The meaning of memories: How we experience the world depends on how we remember the past

ST. LOUIS — Most of our experiences in life are fabricated from earlier memories, a new study finds, but researchers say how we perceive and respond to each experience depends on how well we can recall even the most trivial aspects of those memories.

The study, conducted by researchers from Washington University, found that “change detection” plays a large role in how we construct reality. While we may not be able to change events in our past, we remember them well or not so well, and that memory greatly affects how our brains frame the events happening in the present — and even models what will occur in the future.

“Memory isn’t for trying to remember,” explains co-author Jeff Zacks, professor of psychology and brain sciences at the university, in a release. “It’s for doing better the next time.”

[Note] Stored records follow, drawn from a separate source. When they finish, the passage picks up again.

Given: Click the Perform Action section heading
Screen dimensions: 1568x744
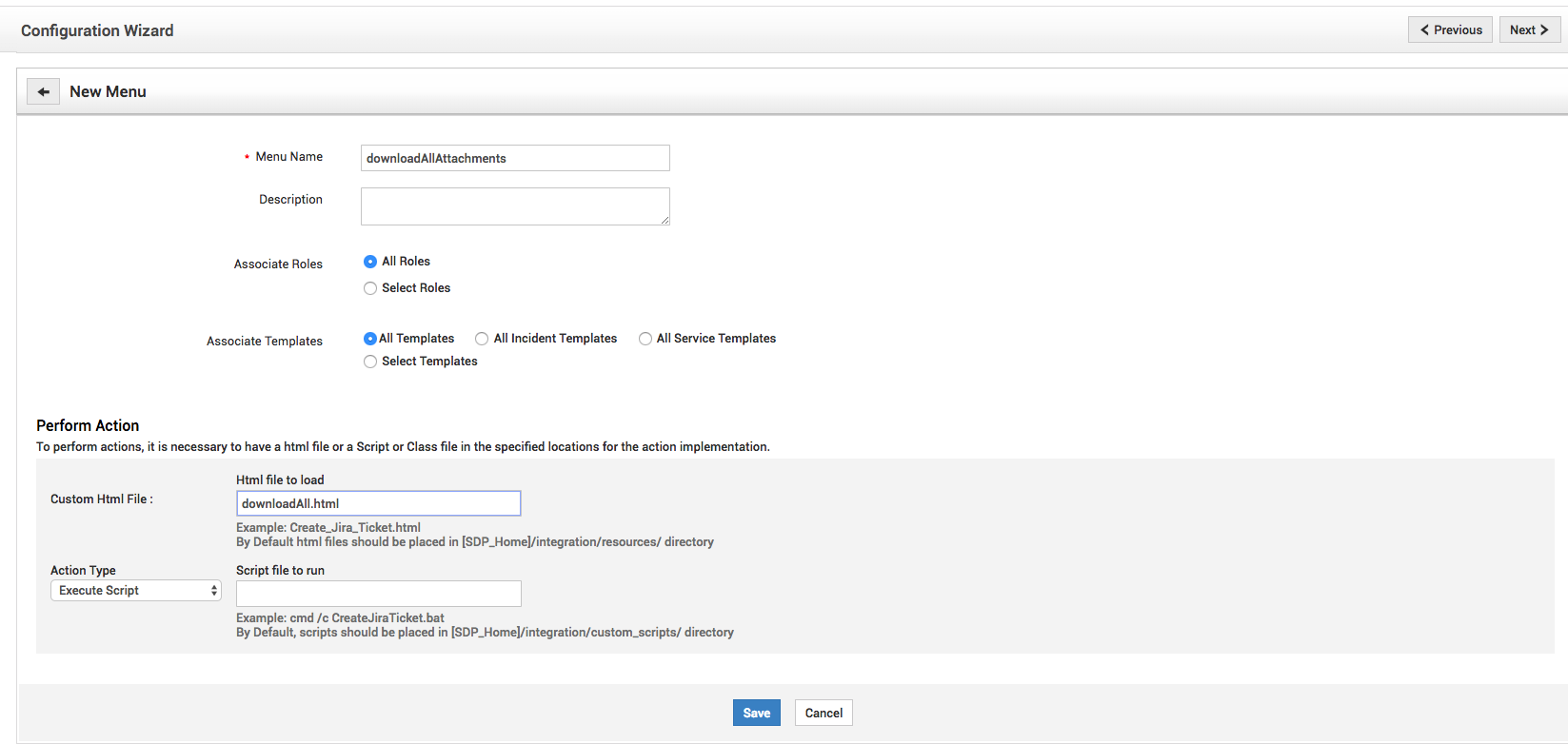Looking at the screenshot, I should pyautogui.click(x=88, y=425).
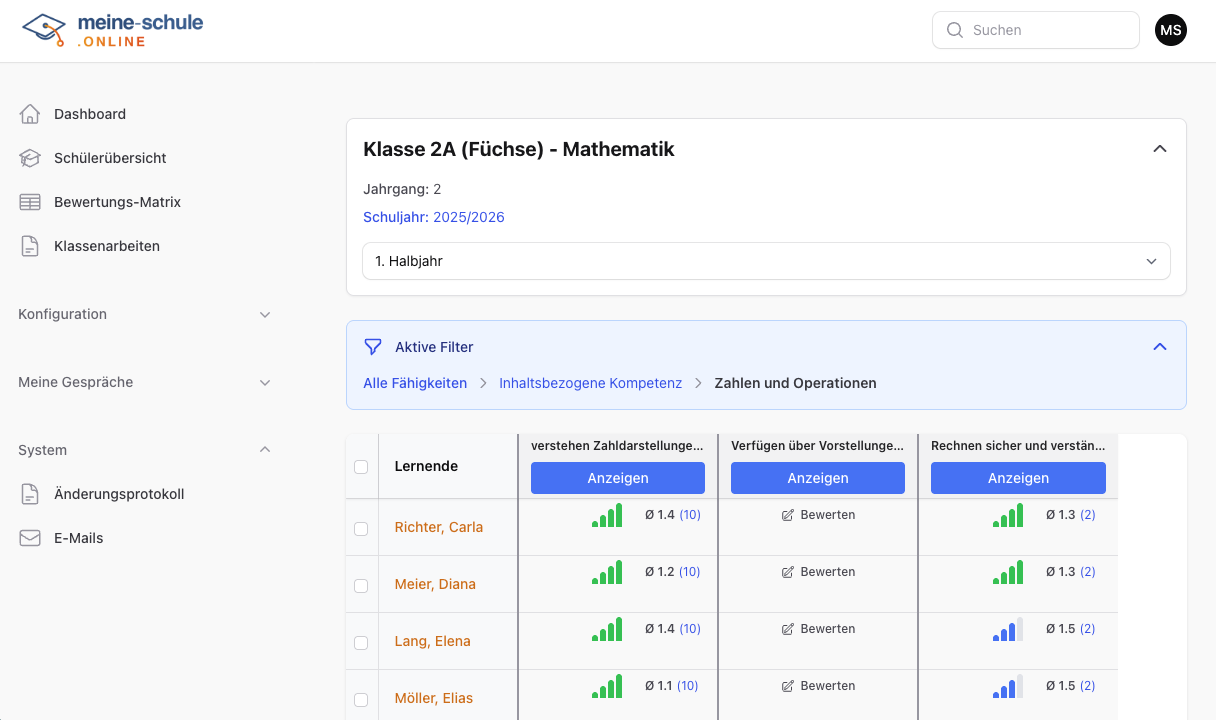Expand the Konfiguration section

pos(264,314)
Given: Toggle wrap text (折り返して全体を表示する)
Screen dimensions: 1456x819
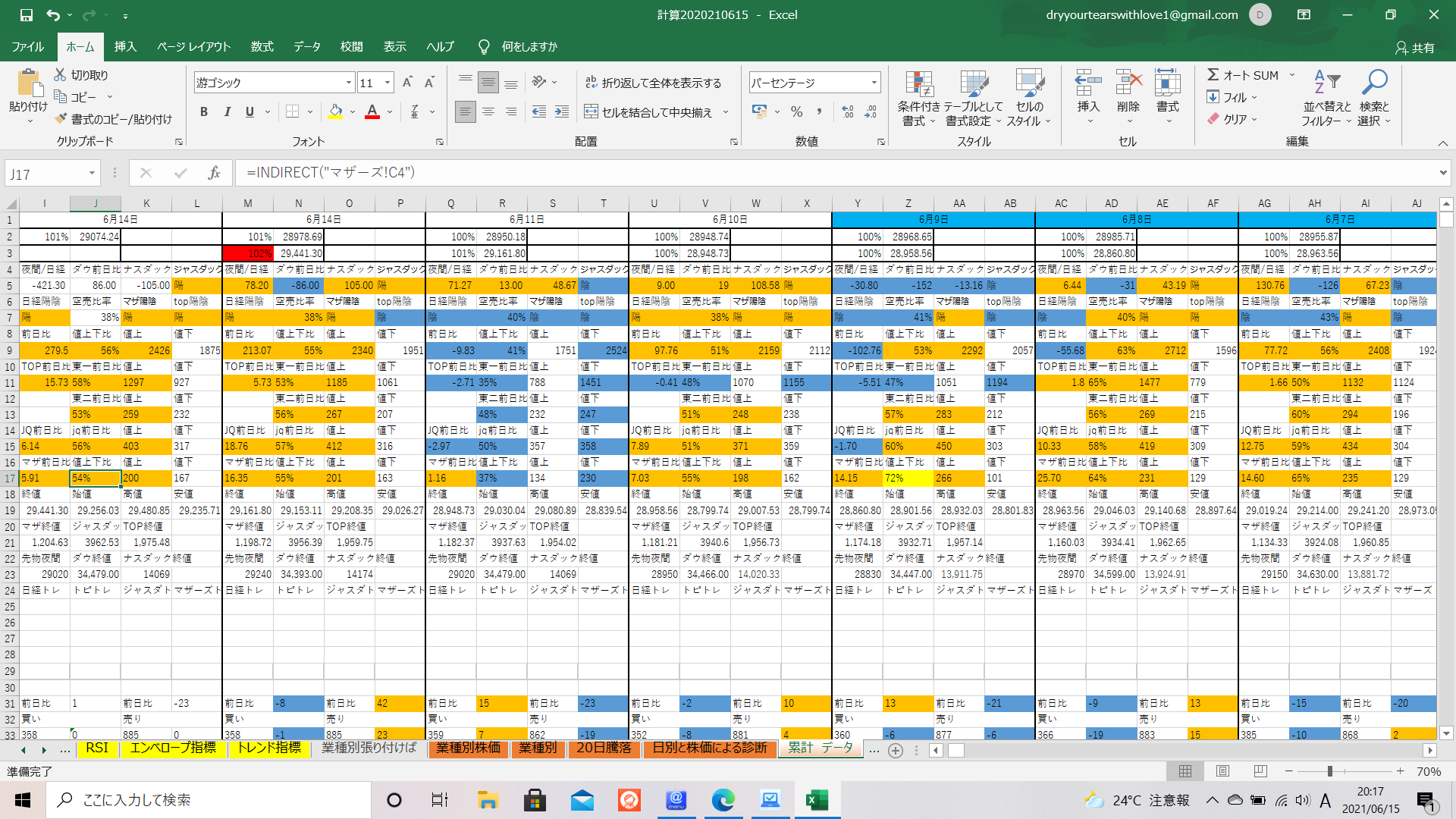Looking at the screenshot, I should pos(653,83).

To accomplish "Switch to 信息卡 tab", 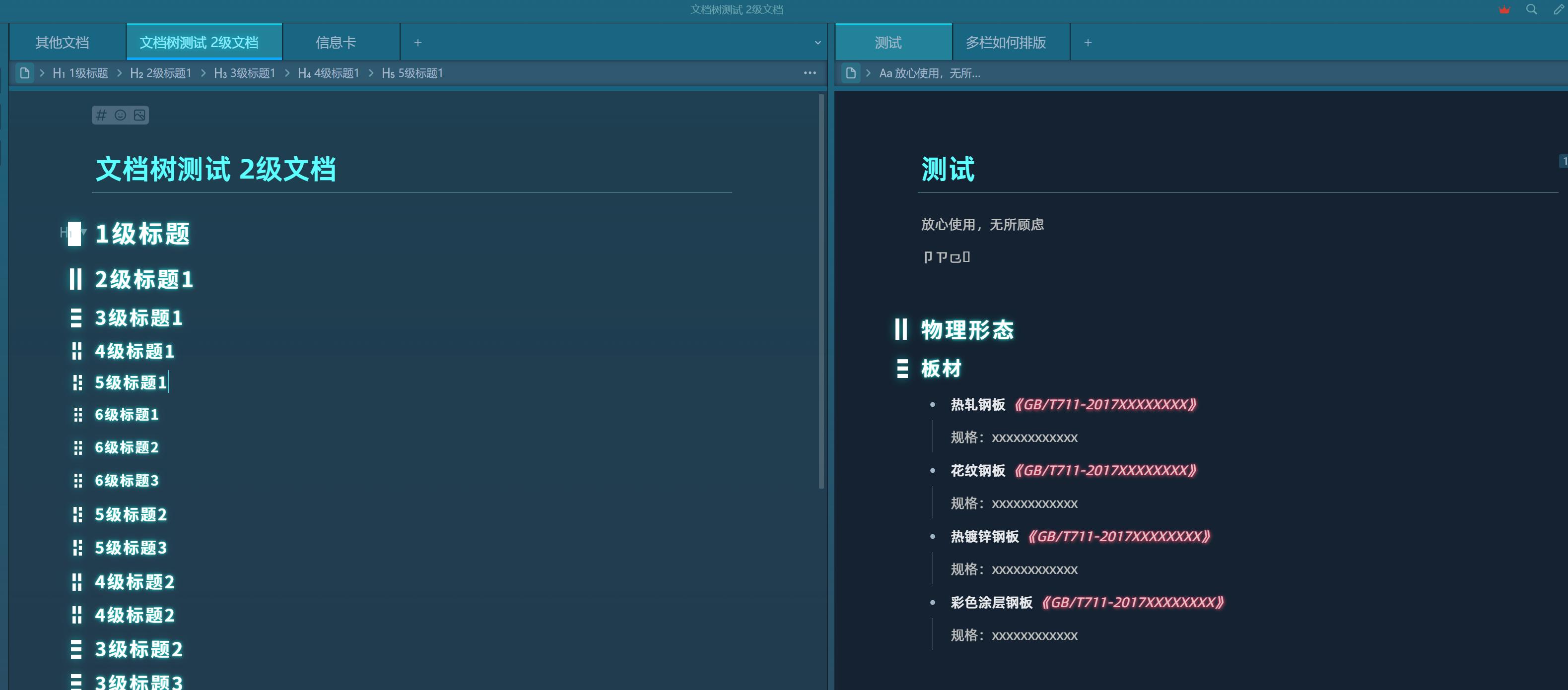I will point(336,43).
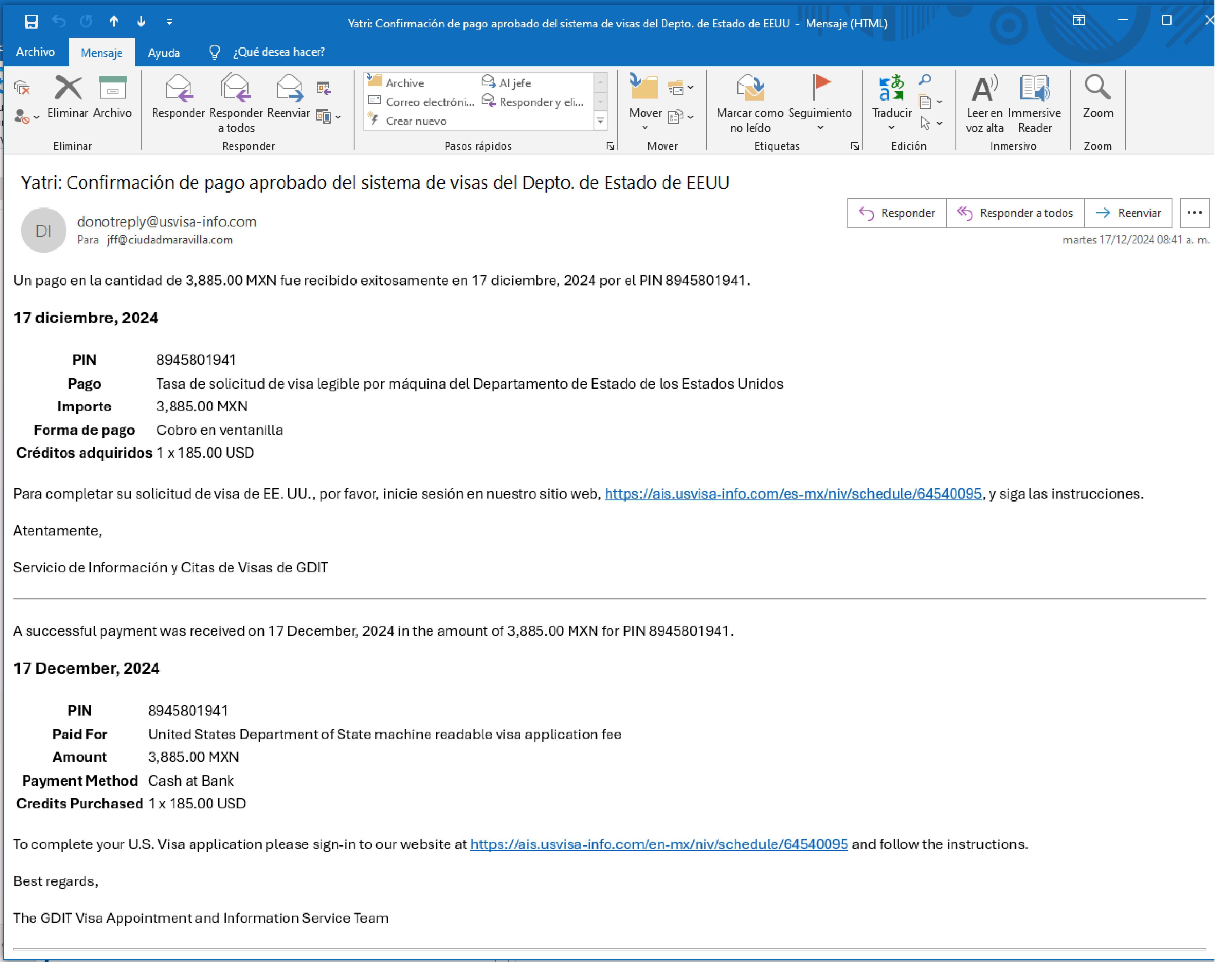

Zacks and his team created the “Event Memory Retrieval and Comparison Theory,” or EMRC, which builds on previous research by the group. The EMRC suggests that the brain is continually comparing sensory input from present experiences with working models of similar past events it constructs from related memories.

When “real life” doesn’t match the brain’s “event model”, prediction errors surge and change detection sets off a chain reaction of cognitive processing that rewires the brain, strengthening memories for the older model events and the new experience.

For the study, groups of healthy older and younger adults viewed video clips of a woman acting out a series of small, everyday activities, such as cleaning dishes or preparing to exercise. A week later, the groups were shown similar videos in which some small event details had been changed.

“When viewers tracked the changes in these variation-on-a-theme videos, they had excellent memory for what happened on each day, but when they failed to notice a change, memory was horrible,” says Zacks. “These effects may account for some of the problems older adults experience with memory — in these experiments, older adults were less able to track the changes, and this accounted for some of their lower memory performance.”

In other words, remembering or forgetting even the smallest details of an event can greatly impact how we perceive a new experience, even if it’s similar to the old one.

“Our study lends support to the theory that predictions based on old events help us identify changes and encode the new event,” says Zacks. “Memories of recent experiences are valuable because they can be used to predict what will happen next in similar situations and help us do better in dealing with what’s happening now.”

The study was published in the Journal of Experimental Psychology: General.